Fuck.
Straightening my jacket, I moved toward the door, pushing down the surge of irritation threatening to boil over. There was no denying the magistrate. They held power no one in The Below could challenge, not even me.
The past slid back into me like a blade—slick, familiar, and always just under the skin. I pressed at my temples, willing the memory back down into the dark, but it rose anyway, oily and cloying like the scent of Lorde Thorne’s favorite cologne.
I’d been seventeen the first time they came.
The manor had gone quiet in that unnatural way that precedes storms or death. I was halfway down the staircase, shirt sleeves damp against my wrists, the linen stuck to split flesh where the cuffs had rubbed raw. My fingers ached from the latest lesson. The manacles my father used had been tighter that day. Less correction, more punishment.
My father’s voice was already echoing across the marble foyer, thunderous and triumphant. Lorde Thorne never needed a script. Arrogance poured from him like old wine—bitter and constant.
They arrived without ceremony.
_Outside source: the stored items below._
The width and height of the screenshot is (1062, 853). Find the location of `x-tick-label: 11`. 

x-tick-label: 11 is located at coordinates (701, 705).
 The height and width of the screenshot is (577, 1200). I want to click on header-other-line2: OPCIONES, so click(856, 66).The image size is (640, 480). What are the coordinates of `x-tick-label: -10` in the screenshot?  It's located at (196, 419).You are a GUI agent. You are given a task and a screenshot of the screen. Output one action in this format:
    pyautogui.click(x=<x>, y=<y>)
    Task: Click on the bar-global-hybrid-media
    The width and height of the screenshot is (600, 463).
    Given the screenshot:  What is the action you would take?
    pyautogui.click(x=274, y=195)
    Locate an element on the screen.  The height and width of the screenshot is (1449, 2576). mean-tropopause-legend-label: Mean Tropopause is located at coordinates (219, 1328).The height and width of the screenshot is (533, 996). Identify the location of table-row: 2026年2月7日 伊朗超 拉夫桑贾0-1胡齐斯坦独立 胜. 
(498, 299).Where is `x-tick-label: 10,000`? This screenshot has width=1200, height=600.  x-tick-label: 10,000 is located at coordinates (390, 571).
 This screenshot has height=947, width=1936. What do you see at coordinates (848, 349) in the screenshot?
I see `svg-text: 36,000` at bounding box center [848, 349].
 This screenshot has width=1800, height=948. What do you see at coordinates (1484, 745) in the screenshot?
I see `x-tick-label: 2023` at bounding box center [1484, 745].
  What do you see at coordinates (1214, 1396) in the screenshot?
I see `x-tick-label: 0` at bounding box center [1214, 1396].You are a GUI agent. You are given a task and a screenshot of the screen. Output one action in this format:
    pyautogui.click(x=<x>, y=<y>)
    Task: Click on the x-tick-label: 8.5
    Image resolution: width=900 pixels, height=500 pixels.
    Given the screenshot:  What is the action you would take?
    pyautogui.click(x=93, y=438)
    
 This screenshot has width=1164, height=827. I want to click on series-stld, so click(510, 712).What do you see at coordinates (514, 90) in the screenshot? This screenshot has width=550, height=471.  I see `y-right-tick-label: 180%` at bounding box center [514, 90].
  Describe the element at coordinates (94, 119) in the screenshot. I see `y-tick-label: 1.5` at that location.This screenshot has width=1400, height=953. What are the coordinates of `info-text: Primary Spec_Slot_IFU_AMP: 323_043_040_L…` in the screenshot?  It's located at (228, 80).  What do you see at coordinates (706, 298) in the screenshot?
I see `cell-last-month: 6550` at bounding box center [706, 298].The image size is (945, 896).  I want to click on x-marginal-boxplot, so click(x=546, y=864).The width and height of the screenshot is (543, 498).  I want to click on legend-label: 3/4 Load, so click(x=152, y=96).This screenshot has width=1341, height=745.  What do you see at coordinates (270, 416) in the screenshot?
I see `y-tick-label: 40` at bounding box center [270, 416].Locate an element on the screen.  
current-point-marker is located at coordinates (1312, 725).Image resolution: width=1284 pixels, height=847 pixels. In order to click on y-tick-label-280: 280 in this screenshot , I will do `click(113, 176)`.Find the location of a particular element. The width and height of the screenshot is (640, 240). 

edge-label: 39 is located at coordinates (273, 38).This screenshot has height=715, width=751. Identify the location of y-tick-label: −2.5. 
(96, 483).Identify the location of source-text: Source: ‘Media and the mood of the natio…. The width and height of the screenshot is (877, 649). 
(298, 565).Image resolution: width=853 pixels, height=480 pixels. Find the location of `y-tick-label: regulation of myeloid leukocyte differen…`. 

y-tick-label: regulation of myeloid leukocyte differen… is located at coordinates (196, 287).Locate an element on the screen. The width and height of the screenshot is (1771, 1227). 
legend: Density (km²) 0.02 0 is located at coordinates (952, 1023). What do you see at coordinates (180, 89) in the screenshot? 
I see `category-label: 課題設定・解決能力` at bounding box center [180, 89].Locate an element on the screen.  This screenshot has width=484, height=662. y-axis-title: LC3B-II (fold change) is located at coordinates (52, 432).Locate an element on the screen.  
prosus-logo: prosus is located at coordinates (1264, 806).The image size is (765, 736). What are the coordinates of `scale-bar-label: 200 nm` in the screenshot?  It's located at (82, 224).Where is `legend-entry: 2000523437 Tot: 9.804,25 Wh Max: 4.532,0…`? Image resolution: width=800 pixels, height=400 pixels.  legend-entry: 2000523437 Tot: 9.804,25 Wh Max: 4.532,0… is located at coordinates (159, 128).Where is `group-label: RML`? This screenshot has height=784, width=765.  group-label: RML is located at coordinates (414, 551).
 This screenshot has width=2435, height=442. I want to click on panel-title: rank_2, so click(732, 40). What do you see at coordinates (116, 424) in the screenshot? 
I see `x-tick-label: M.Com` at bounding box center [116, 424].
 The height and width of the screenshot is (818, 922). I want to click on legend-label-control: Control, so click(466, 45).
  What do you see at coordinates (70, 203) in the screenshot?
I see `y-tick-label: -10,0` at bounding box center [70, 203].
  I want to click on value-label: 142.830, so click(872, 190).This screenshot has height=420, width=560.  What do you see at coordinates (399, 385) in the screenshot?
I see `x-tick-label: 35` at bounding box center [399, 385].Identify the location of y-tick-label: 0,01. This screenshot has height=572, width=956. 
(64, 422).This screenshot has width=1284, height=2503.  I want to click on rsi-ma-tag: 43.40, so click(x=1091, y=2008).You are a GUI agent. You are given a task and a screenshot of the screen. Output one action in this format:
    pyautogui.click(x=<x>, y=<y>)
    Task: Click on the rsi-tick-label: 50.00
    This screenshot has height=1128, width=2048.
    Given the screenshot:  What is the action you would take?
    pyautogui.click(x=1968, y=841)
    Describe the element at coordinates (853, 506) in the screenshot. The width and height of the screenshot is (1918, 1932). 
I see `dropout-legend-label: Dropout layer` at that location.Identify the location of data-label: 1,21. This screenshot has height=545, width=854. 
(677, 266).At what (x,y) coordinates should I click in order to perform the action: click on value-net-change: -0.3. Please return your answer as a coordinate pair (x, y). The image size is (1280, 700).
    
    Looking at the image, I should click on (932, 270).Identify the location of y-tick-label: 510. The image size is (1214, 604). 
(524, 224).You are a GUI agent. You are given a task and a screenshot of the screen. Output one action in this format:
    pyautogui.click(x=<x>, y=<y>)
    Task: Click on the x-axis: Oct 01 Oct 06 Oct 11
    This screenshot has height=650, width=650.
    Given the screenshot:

No guard. No insignia.
Three of them: Eldric, draped in shadows and trimmed in gold; Caladorn, fox-eyed and unreadable; and Vaelen, the quiet one with the haunted stare. They didn’t look like judges. They looked like consequences.
Eldric’s voice was velvet. “We’ve come to evaluate the legacy of House Gallanti. We have heard interesting things about the boy.”
Not the heir. Not the son. The legacy. Cold. Vague. Purposefully dehumanizing.
My father’s chuckle came from the top of the stairs, descending with all the regality of a man who thought he belonged in their ranks. “Legacy,” he repeated, as if the word tasted foul on his tongue. “Then you’ve come too late. All that remains is disappointment.”
I didn’t flinch. I’d long learned the art of stillness. My shadows curled close at my heels, recoiling not from the magistrates, but from the look in my father’s eyes.
Anticipation.
Not for my elevation.
For my sale.
Eldric turned to me without emotion. “This is your son?”
“He is the blood of my blood,” my father replied. “Though I often wonder how that could be true.”
The shadows under my skin pulsed.
They saw the bruises on my neck. The stiffness in my knee from being forced to kneel for hours in a warded circle. They saw the welts at my collar, the barely healed ring around my wrist. They saw everything.
And they turned away.
Caladorn’s eyes narrowed, assessing me like one might inspect a flawed gem. “We have no need for disobedience,” he said. “But potential? That is always of interest.”
“He is unstable,” my father snapped. “The shadow within him answers to no law—not even mine.”
I kept my eyes on the floor, clenching my jaw so hard that my molars ached. Every word stung less than the silence. The silence meant agreement. The silence meant consent.
Then Vaelen spoke, quiet as dust. “Yet you want to sell him to us.”
That made my father pause.
It made me lift my gaze.
He recovered quickly, of course. Lord Thorne never let weakness linger. “Sell is a crude word. I offer cooperation if the price is right, but as ineffectual as he is, something is to be said for blood. Alliance. My legacy—my name—still commands value.”
Eldric raised a single hand. “And we trust that House Gallanti still understands discretion. Which is why this conversation must occur without the ears of obsolete children.”
Obsolete.
I’d been called many things—useless, errant, corrupted—but never obsolete.